MATERIAL:
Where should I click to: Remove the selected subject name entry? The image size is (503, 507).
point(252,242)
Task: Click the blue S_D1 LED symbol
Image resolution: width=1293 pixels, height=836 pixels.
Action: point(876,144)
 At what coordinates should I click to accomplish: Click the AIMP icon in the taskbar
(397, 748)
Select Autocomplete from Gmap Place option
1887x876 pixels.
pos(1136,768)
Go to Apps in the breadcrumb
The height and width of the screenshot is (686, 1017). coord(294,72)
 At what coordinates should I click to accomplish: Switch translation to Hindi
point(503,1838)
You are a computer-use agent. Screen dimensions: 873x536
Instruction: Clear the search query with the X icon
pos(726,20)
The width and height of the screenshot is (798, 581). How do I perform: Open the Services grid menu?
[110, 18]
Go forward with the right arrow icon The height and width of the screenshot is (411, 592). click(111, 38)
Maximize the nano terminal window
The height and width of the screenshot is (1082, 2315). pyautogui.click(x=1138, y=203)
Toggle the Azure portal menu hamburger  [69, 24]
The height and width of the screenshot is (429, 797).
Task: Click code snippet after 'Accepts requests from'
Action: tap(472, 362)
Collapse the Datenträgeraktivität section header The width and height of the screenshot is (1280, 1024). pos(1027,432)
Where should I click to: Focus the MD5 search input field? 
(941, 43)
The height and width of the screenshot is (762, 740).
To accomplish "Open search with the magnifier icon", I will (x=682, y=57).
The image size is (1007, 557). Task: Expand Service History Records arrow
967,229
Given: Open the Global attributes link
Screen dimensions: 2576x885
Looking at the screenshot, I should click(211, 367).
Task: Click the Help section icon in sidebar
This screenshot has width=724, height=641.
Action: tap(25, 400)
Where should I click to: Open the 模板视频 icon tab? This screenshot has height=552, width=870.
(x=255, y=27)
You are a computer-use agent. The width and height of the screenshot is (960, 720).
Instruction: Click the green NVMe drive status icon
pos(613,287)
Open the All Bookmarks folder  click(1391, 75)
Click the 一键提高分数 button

WHAT TO WORK ON: Reproduce all of the entries above, substituting "glyph" for every occurrence of "icon" and keeping everything else the same.

ANSWER IN FULL:
Where should I click to: Remove the selected subject name entry? The image size is (503, 507).
point(252,242)
Task: Click the blue S_D1 LED symbol
Image resolution: width=1293 pixels, height=836 pixels.
Action: point(876,144)
 At what coordinates should I click to accomplish: Click the AIMP glyph in the taskbar
(397, 748)
Select Autocomplete from Gmap Place option
1887x876 pixels.
pos(1136,768)
Go to Apps in the breadcrumb
The height and width of the screenshot is (686, 1017). coord(294,72)
 At what coordinates should I click to accomplish: Switch translation to Hindi
point(503,1838)
You are a computer-use agent. Screen dimensions: 873x536
Instruction: Clear the search query with the X glyph
pos(726,20)
The width and height of the screenshot is (798, 581). How do I perform: Open the Services grid menu?
[110, 18]
Go forward with the right arrow glyph The height and width of the screenshot is (411, 592). click(111, 38)
Maximize the nano terminal window
The height and width of the screenshot is (1082, 2315). pyautogui.click(x=1138, y=203)
Toggle the Azure portal menu hamburger  [69, 24]
The height and width of the screenshot is (429, 797).
Task: Click code snippet after 'Accepts requests from'
Action: tap(472, 362)
Collapse the Datenträgeraktivität section header The width and height of the screenshot is (1280, 1024). pos(1027,432)
Where should I click to: Focus the MD5 search input field? 
(941, 43)
The height and width of the screenshot is (762, 740).
To accomplish "Open search with the magnifier glyph", I will (x=682, y=57).
The image size is (1007, 557). Task: Expand Service History Records arrow
967,229
Given: Open the Global attributes link
Screen dimensions: 2576x885
Looking at the screenshot, I should click(211, 367).
Task: Click the Help section glyph in sidebar
This screenshot has width=724, height=641.
Action: tap(25, 400)
Where should I click to: Open the 模板视频 glyph tab? This screenshot has height=552, width=870.
(x=255, y=27)
You are a computer-use agent. The width and height of the screenshot is (960, 720).
Instruction: Click the green NVMe drive status glyph
pos(613,287)
Open the All Bookmarks folder  click(1391, 75)
Click the 一键提高分数 button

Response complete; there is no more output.